Но этот дождь до всего достал... Уже привыкли глаза, не дико смотреть на пустой лес, где никто не бродит с ведрами по грибным полянам. Засыпаны озера, ставшие источниками смертоносного излучения. Никто не сидит с удочкой в местах, воспетых Шклярой. Стал страшен огород Нины Григорьевны, где даже ботву запрещено жечь.
Кому нужен теперь этот дом, который я так хотел назвать родным?
И чтоб проститься с ним с миром и теплотой, я вспомню, как вез отсюда в Кричев бабку Шифру. Все-таки я благодарен Нине Григорьевне, что она позвала бабку к себе! Давно мы не были с бабкой Шифрой столько вместе и не были так близки.

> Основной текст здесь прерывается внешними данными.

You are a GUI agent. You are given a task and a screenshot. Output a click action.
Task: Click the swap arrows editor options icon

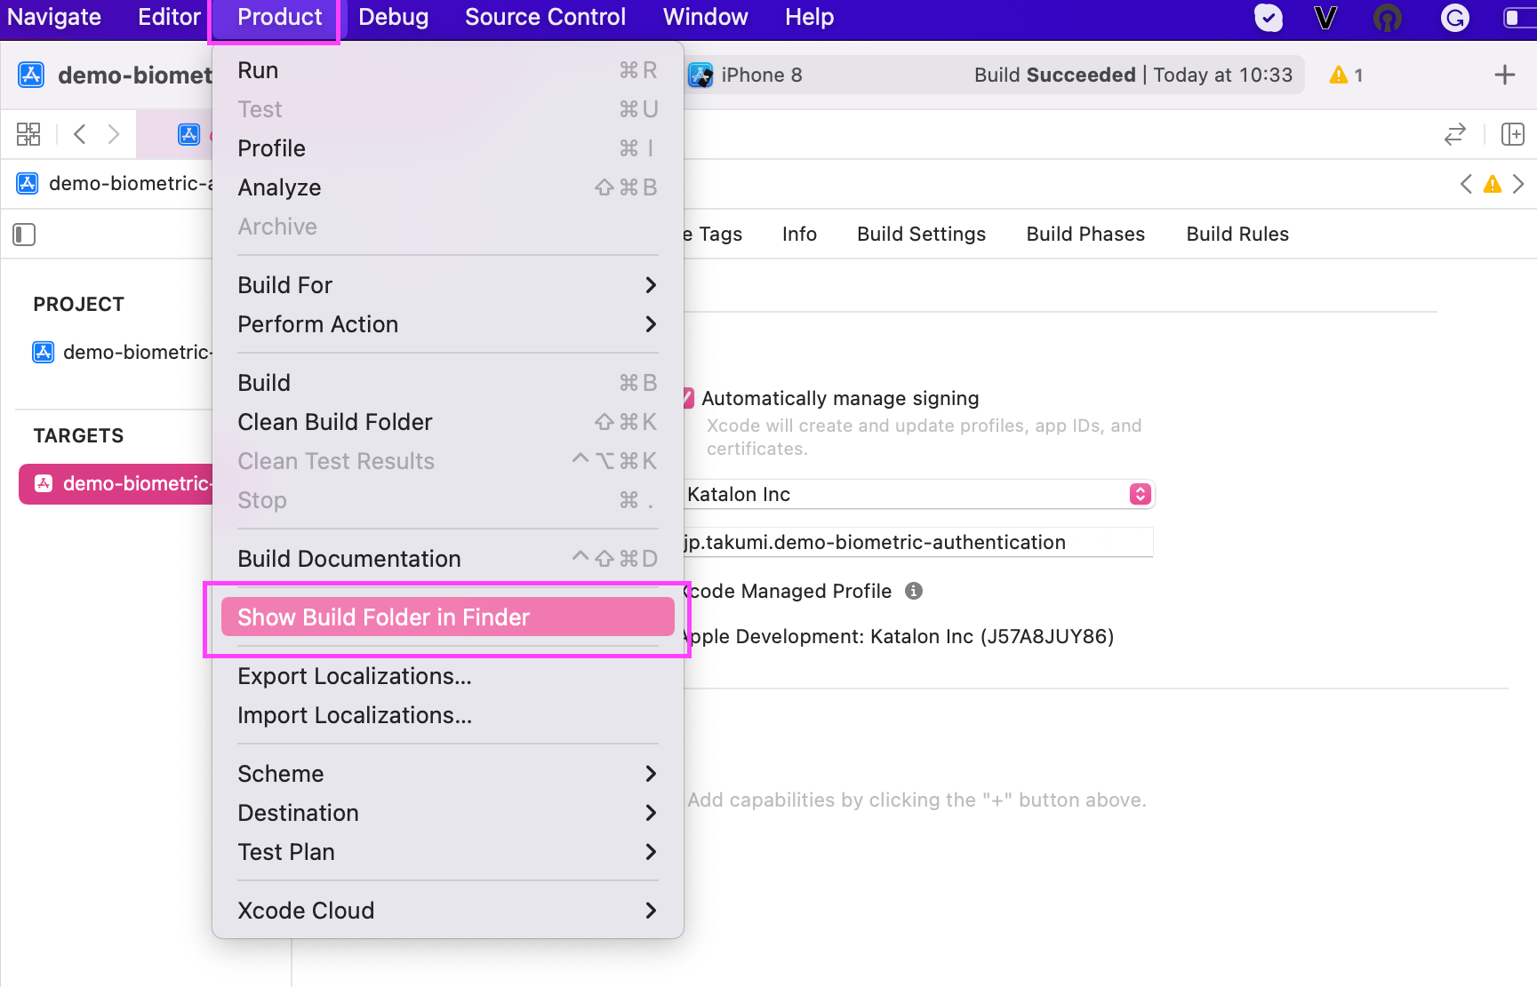point(1455,134)
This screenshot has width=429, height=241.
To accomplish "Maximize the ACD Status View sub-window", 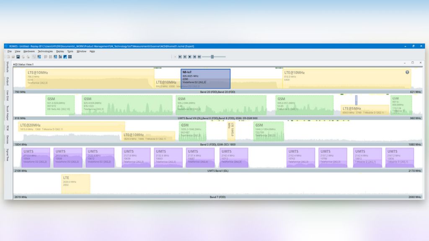I will [x=412, y=63].

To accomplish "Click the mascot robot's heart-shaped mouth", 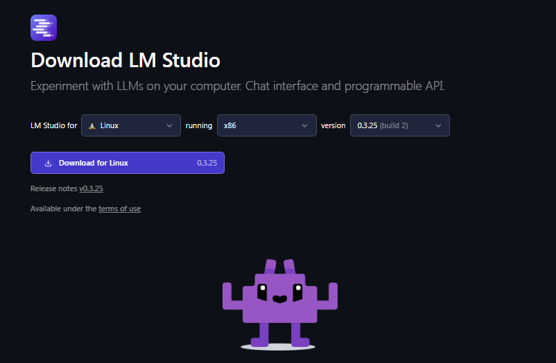I will [279, 299].
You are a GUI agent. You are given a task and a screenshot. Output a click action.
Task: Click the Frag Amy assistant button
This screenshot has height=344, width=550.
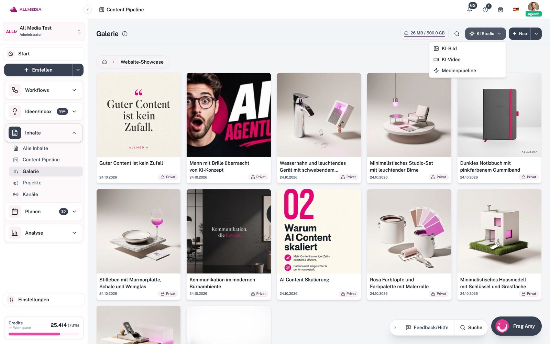[516, 326]
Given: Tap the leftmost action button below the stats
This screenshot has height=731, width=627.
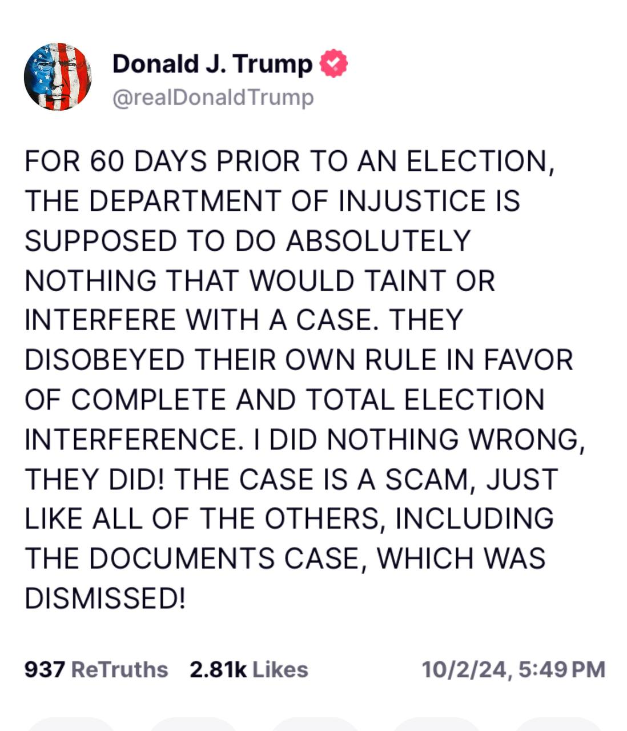Looking at the screenshot, I should pyautogui.click(x=71, y=724).
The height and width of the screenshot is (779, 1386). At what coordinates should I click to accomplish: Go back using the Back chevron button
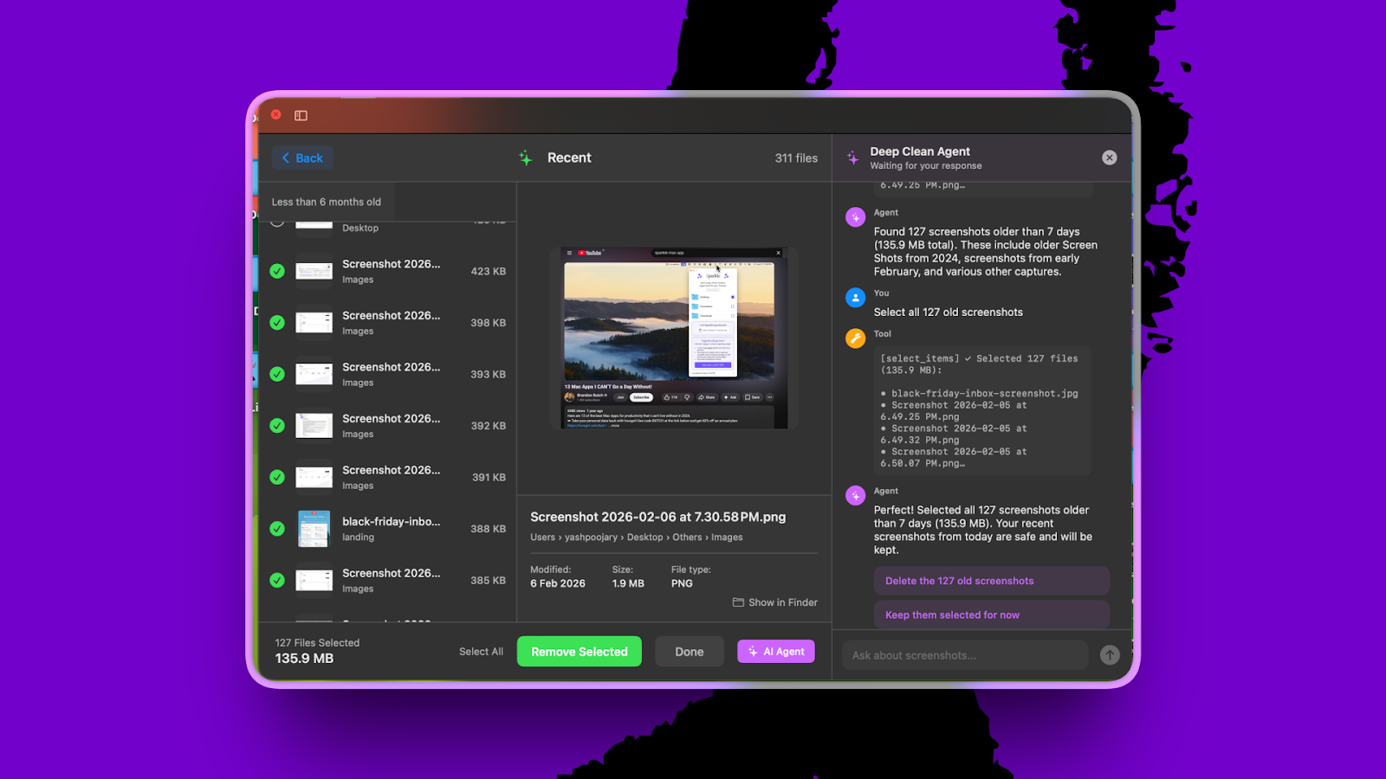point(302,158)
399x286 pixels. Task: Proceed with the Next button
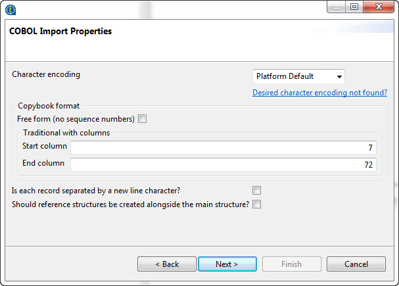coord(227,264)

В то утро, когда увозил бабку Шифру, я, встав спозаранок, успел скосить на огороде, возле сточной канавы, вымахавший в человеческий рост красавец "дедовник", которого боялся Олежка из-за оранжевых колючих цветов. Откопал заросшие травой ворота. Навел порядок в сарае, уложив дрова и торф. По углам сарая были развешаны большие паучьи гнезда, похожие на стрелковые мишени. Я их не тронул, так как привык уважать пауков. В щели пробивались лучи, просвечивая шевелившуюся в воздухе пыль. Олежка, держа в руках яблоко и коржик, пришлепал ко мне в сандалиях. Постоял, балуясь: разгонялся и плевал в дымный луч, заметив, что слюна в нем блестит. Я подивился, что Олежка замечает такие вещи. По двору одурело бегала курица, я пошел искать яйца и нашел их под лопухом: 6 яичек, одно тухлое. Идя с яйцами, увидел в доме через огород библейский лик сумасшедшей Голды, бормотавшей проклятия своему сыну, женившемуся на "гойке". Олежка принял меня с яйцами, как будто я их снес сам. Появилась бабка Шифра, одетая в дорогу. Мы вышли на улицу, там пасся гнедой конь, на котором я пахал. Его облепляли мухи под глазами. За спиной остались два синих купола церкви, заходящие один за другой. Там шла служба, было слышно пение. В ту сторону прошли тетки в плюшевых жакетах, с железными серьгами в ушах. Одна из них сказала про бабку: "Мягка движется старая!" Точно: бабка ходила легко.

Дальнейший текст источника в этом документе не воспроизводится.